> [Prompt]:
Copies of all lines containing the string "accomplish" are needed from the data below.

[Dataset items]
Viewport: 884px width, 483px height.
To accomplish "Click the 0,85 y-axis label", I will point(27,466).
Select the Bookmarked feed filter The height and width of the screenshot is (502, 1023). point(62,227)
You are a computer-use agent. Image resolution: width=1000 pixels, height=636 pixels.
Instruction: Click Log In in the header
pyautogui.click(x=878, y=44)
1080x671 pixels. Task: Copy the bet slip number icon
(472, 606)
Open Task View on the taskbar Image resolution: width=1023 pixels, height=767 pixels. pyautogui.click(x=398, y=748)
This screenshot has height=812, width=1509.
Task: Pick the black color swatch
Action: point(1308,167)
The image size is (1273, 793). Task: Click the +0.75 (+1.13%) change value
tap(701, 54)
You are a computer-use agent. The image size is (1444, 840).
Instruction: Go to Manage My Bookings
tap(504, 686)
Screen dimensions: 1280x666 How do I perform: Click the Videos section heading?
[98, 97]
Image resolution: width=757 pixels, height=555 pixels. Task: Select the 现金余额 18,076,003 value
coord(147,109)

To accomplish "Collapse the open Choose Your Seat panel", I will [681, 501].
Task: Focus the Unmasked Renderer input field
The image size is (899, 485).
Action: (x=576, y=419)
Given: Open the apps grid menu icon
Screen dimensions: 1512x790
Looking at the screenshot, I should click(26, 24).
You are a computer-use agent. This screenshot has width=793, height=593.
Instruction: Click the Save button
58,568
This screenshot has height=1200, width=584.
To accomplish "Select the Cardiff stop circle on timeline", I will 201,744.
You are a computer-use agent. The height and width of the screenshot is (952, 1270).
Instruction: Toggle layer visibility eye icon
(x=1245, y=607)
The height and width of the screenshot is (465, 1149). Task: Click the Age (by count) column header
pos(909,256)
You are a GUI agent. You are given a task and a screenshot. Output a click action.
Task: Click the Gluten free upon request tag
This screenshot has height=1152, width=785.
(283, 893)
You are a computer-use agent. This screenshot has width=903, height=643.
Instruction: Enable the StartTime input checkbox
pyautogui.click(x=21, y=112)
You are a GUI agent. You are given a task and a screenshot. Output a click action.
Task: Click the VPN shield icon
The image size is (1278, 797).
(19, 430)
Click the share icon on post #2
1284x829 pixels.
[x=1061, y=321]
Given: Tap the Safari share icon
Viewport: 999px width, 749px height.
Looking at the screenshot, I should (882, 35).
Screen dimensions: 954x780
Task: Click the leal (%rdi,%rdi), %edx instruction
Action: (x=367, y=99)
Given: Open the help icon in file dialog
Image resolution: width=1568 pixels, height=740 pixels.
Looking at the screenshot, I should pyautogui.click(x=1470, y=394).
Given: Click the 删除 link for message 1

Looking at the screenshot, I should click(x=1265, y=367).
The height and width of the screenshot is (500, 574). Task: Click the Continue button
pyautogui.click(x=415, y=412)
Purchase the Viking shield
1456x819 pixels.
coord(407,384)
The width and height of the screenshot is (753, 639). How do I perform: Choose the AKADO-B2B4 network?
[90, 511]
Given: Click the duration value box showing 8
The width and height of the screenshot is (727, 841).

> [The completed task]:
To accomplish "Click the 0,85 y-axis label", I will point(27,466).
To accomplish "Collapse the open Choose Your Seat panel", I will [681, 501].
To accomplish "Select the Cardiff stop circle on timeline", I will 201,744.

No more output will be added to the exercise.